- _Action item_: Your answer should hold exactly the lines beginning with the one that contains "This screenshot has width=697, height=476." and ending with the last line of the material, both included. Leave every picture out.

* * * * *

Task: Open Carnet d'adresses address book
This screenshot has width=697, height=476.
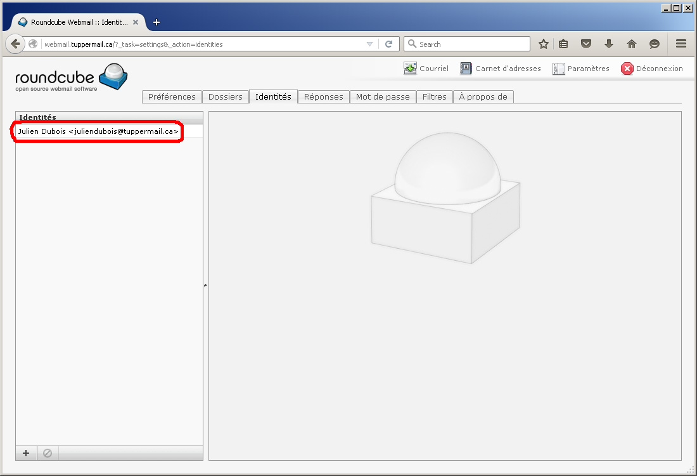Action: (501, 69)
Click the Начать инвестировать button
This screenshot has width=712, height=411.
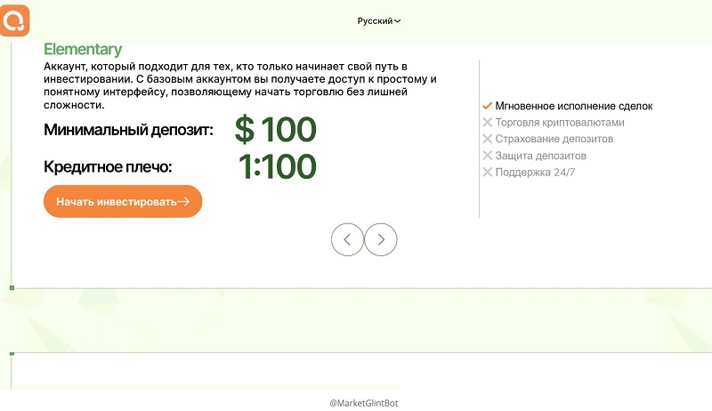[x=123, y=201]
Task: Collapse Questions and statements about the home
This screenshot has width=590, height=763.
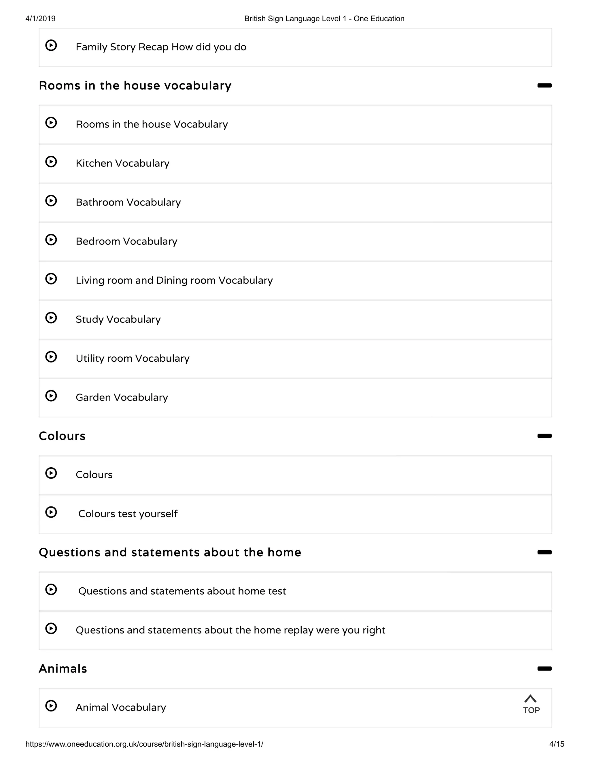Action: [544, 552]
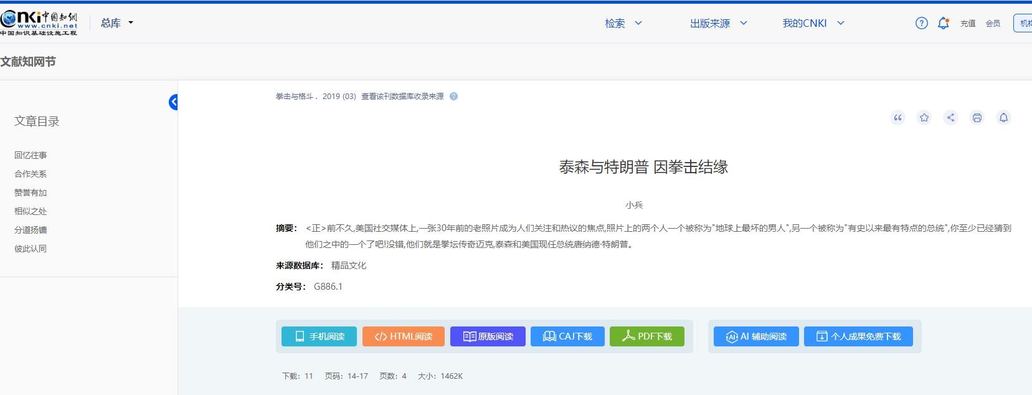Expand the 出版来源 dropdown menu
This screenshot has height=395, width=1032.
717,23
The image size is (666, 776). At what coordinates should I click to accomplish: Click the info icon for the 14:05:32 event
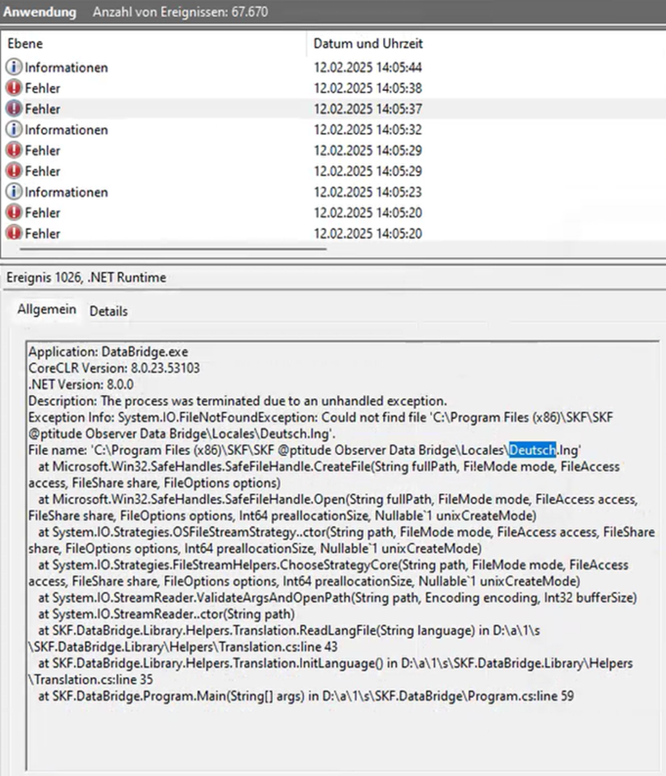[x=14, y=130]
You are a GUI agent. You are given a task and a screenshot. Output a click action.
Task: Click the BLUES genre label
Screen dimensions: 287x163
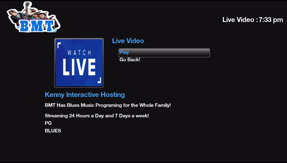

* * * * *

- _Answer area_:
This screenshot has width=697, height=476.
Action: (501, 69)
Click the Начать инвестировать button
This screenshot has width=712, height=411.
[x=123, y=201]
Task: Collapse Questions and statements about the home
This screenshot has width=590, height=763.
Action: [544, 552]
Expand the 出版来源 dropdown menu
This screenshot has height=395, width=1032.
717,23
The image size is (666, 776). At what coordinates should I click to accomplish: Click the info icon for the 14:05:32 event
[x=14, y=130]
You are a GUI agent. You are given a task and a screenshot. Output a click action.
Task: Click the BLUES genre label
Screen dimensions: 287x163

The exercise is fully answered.